Louisiana is debating making abortion a homicide “from the moment of fertilization”
This is what a post-Roe future may look like.
With the Supreme Court poised to repeal the landmark Roe v. Wade ruling that ensures federal access to reproductive health care such as abortions, a group of conservative lawmakers in Louisiana aren’t waiting for court’s official decision to begin yanking bodily autonomy away from people. Instead, they’re moving ahead with a new measure to prosecute patients, doctors, and anyone involved in helping terminate a pregnancy as having committed murder — “from the moment of fertilization” onward.
On Wednesday, the unambiguously named “Abolition of Abortion in Louisiana Act of 2022” sailed through the state House’s Committee on Administration of Criminal Justice by a vote of 7-2, setting up a full House debate on a bill which even its supporters acknowledge is — for the time being — unconstitutional.
“If the Supreme Court ignores the (U.S.) Constitution, you should ignore the court,” Foundation to Abolish Abortion Executive Director Bradley told the Lafayette Daily Advertiser. “The Legislature has the right to disregard the Supreme Court.”
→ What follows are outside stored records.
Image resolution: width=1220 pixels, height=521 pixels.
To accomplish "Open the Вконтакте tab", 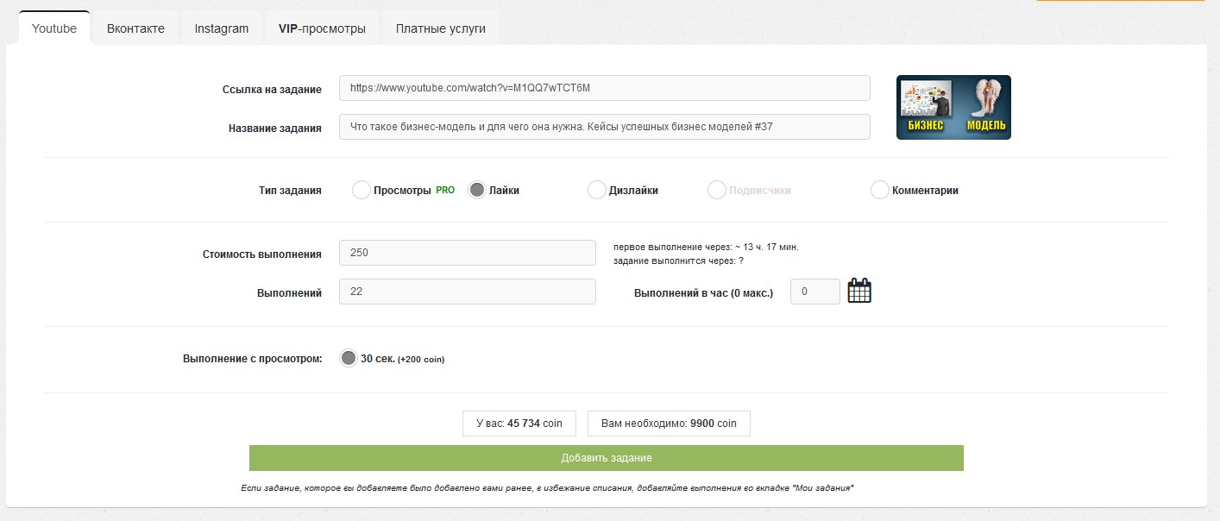I will pos(135,28).
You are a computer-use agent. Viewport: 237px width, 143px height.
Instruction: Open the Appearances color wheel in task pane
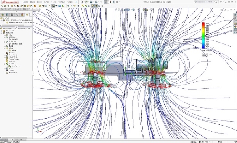tap(235, 26)
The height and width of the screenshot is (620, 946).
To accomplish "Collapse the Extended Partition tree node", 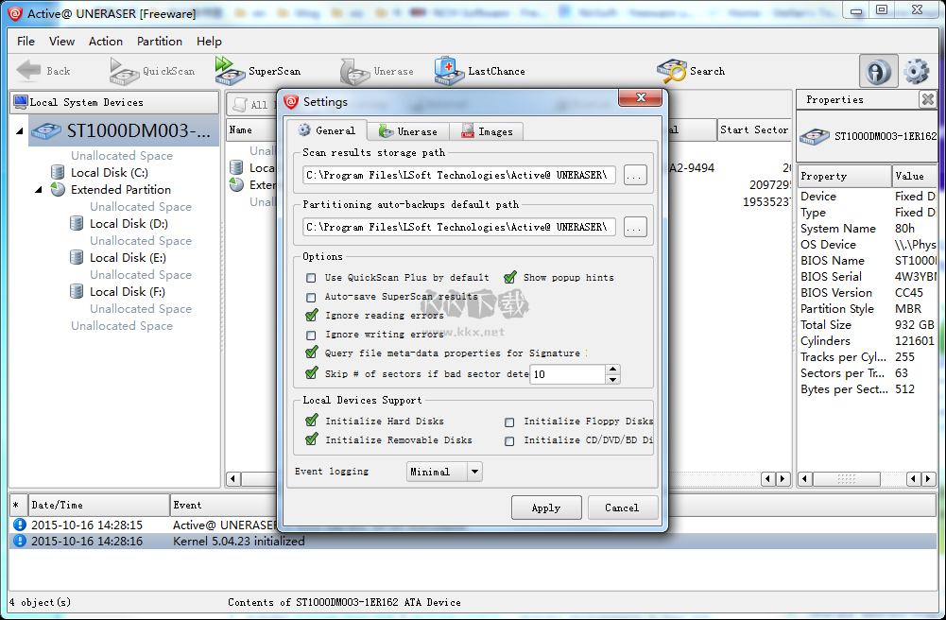I will (x=39, y=189).
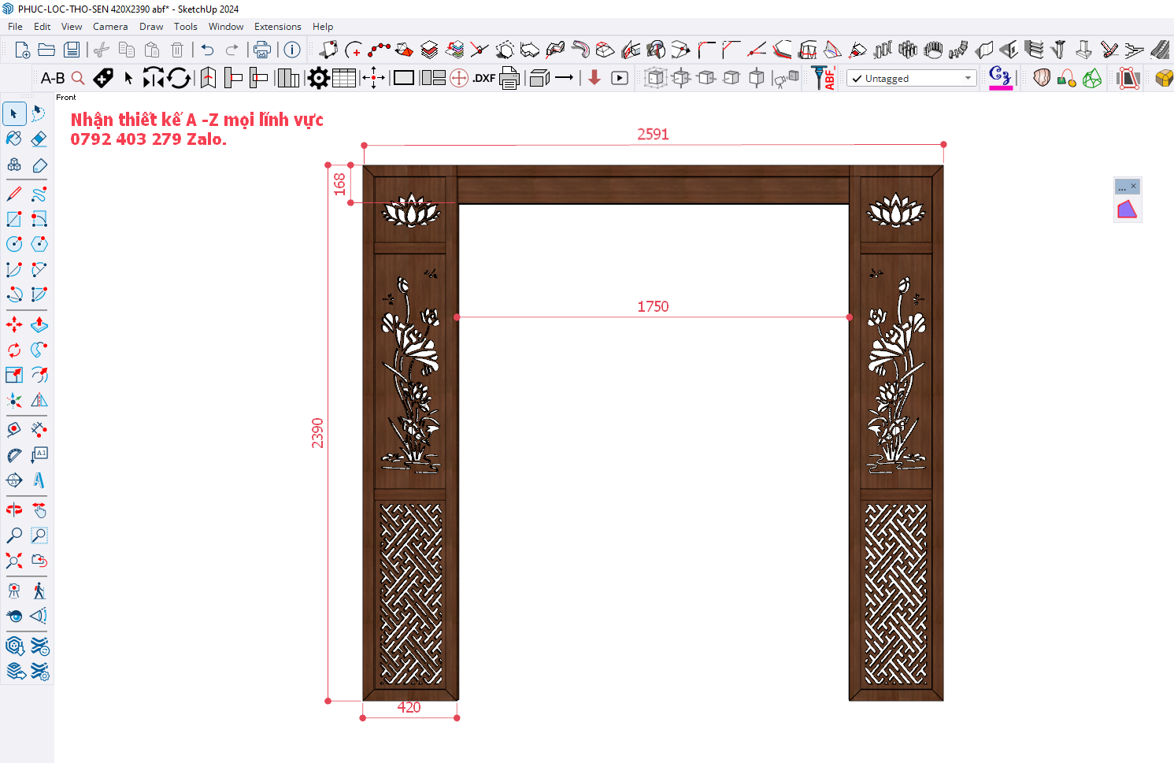Image resolution: width=1174 pixels, height=763 pixels.
Task: Open the Untagged tag dropdown
Action: [911, 79]
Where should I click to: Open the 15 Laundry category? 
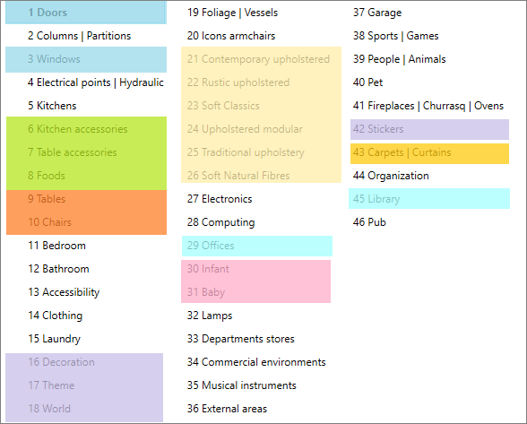pos(54,339)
The bill, officially H.B.813, was introduced by Republican state Rep. Danny McCormick, who made national headlines in 2020 for posting, and then hastily deleting, a wildly antisemitic meme on his official Facebook page. McCormick has said Rev. Brian Gunter of the First Baptist church in Livingston, Louisiana, helped him draft the measure.
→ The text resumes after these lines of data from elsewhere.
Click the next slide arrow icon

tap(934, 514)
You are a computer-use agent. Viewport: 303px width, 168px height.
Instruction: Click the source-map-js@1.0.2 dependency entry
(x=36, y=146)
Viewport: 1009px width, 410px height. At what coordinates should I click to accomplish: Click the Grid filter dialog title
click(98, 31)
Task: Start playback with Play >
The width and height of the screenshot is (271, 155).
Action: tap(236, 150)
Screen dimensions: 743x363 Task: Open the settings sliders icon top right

“No compromises; no more waiting,” Gunter told the Advertiser. “The bloodshed in our land is so great we have a duty ... to protect the least of these among us.”
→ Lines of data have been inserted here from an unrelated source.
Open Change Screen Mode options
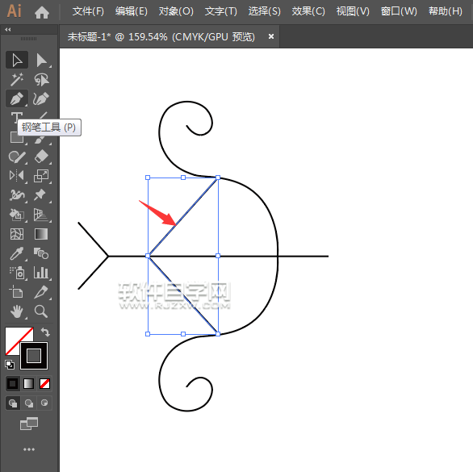This screenshot has height=472, width=473. 29,424
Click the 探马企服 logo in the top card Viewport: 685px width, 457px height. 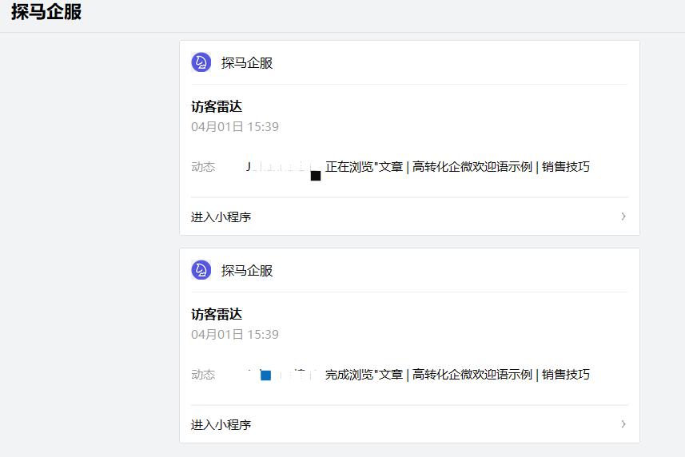[x=201, y=62]
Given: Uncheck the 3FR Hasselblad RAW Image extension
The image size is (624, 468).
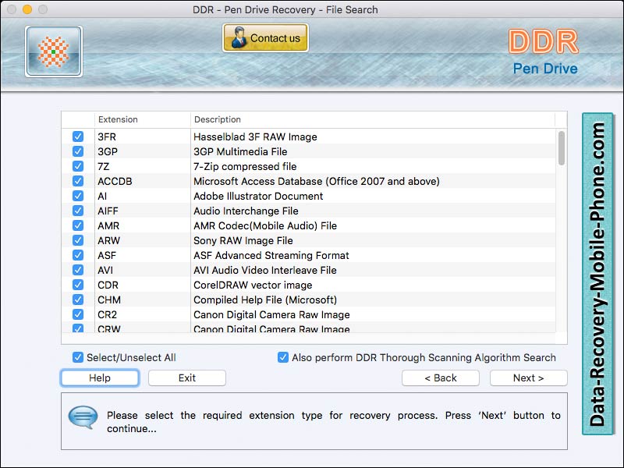Looking at the screenshot, I should click(x=78, y=136).
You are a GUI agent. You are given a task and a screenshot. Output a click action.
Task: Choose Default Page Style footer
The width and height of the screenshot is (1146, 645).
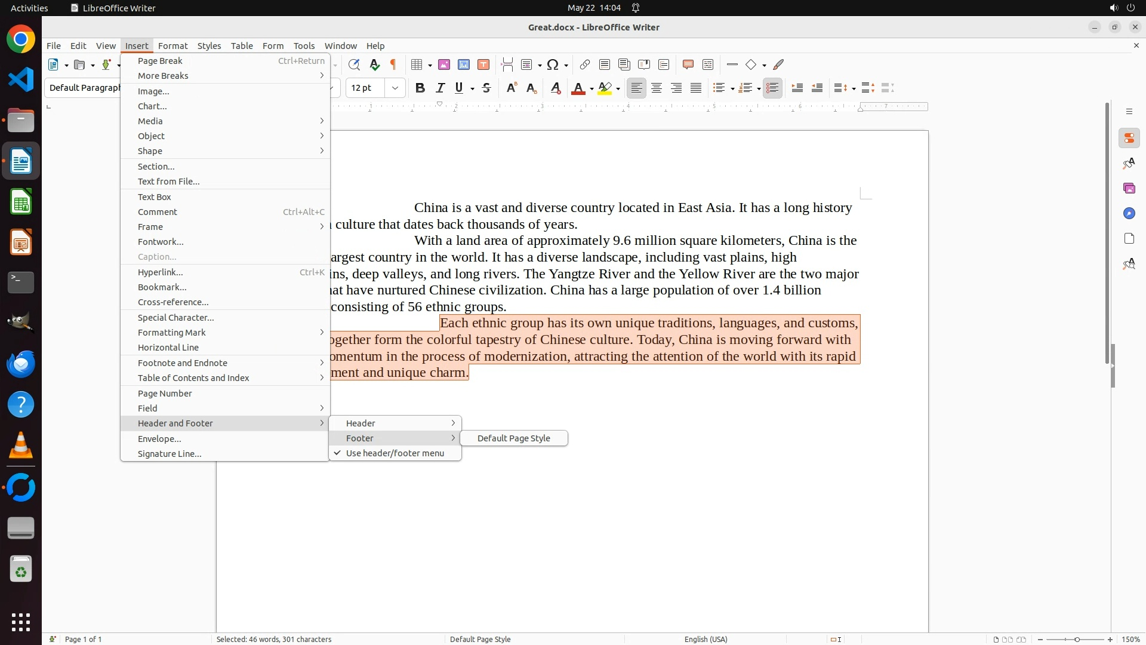tap(513, 438)
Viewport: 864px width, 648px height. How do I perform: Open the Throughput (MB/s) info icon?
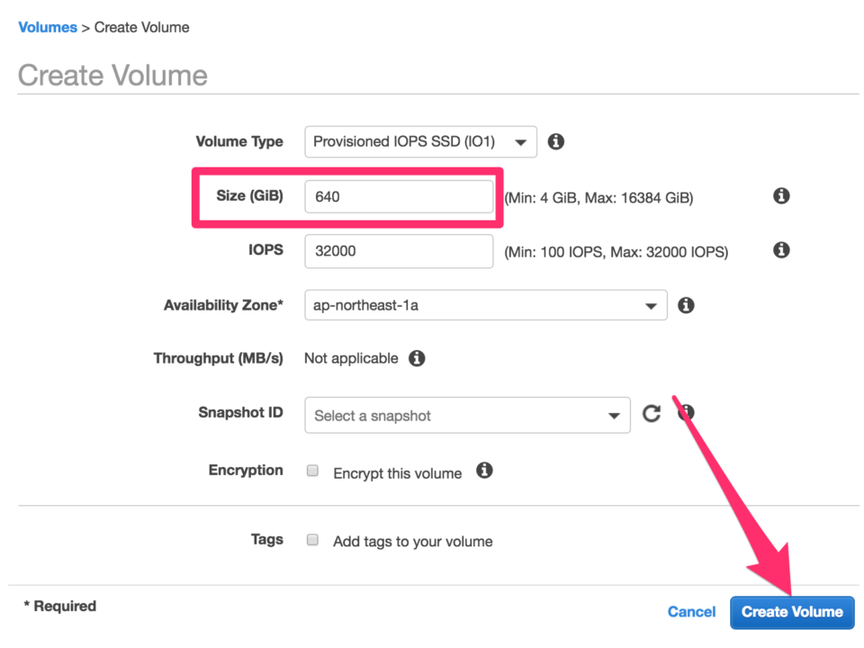(417, 358)
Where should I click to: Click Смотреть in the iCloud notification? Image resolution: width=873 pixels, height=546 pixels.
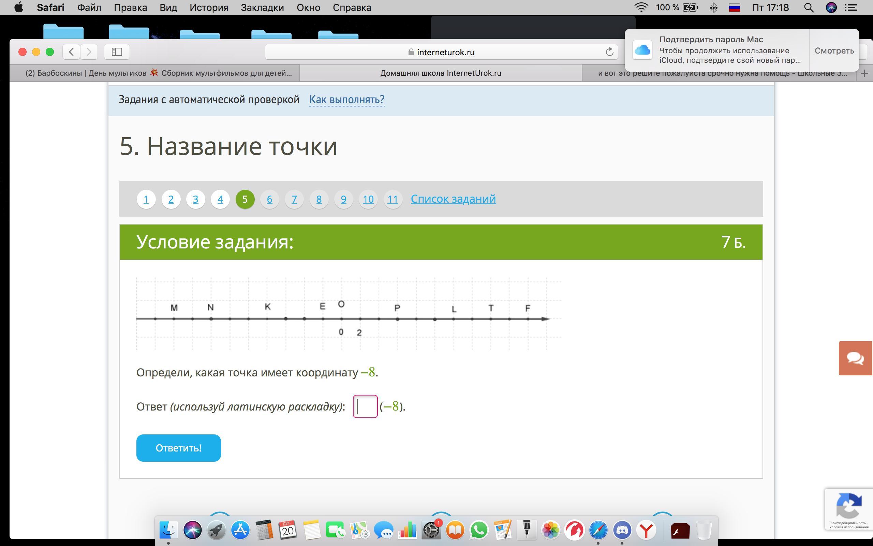834,51
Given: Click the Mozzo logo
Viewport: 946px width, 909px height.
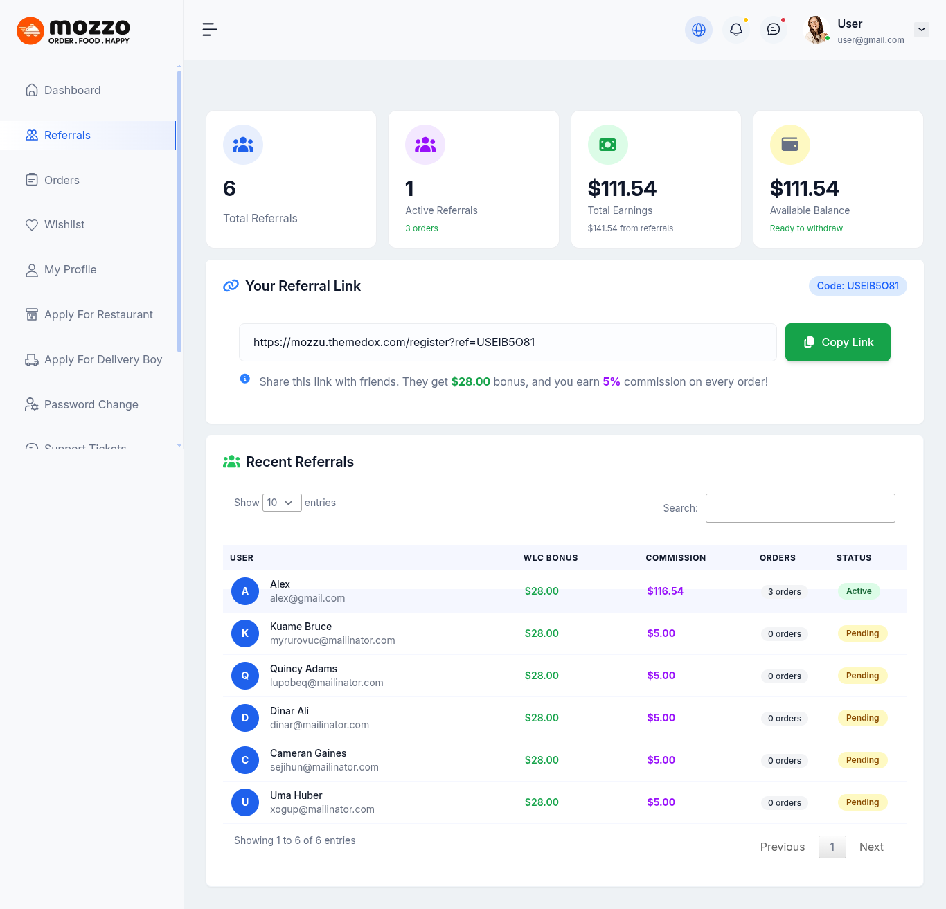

Crucially, McCormick’s bill expressly acknowledges that its effort to criminalize reproductive health as homicide is leapfrogging the Supreme Court’s pending Roe ruling, stating in plain text that the measure is intended to be enacted “without regard to the opinions and judgments of the Supreme Court of the United States in Roe v. 29 Wade, 410 U.S. 113(1973), and its judicial progeny, past and future.”
After passing through committee, the bill is set to move to the House floor for debate, where Republicans enjoy a nearly 2-to-1 majority.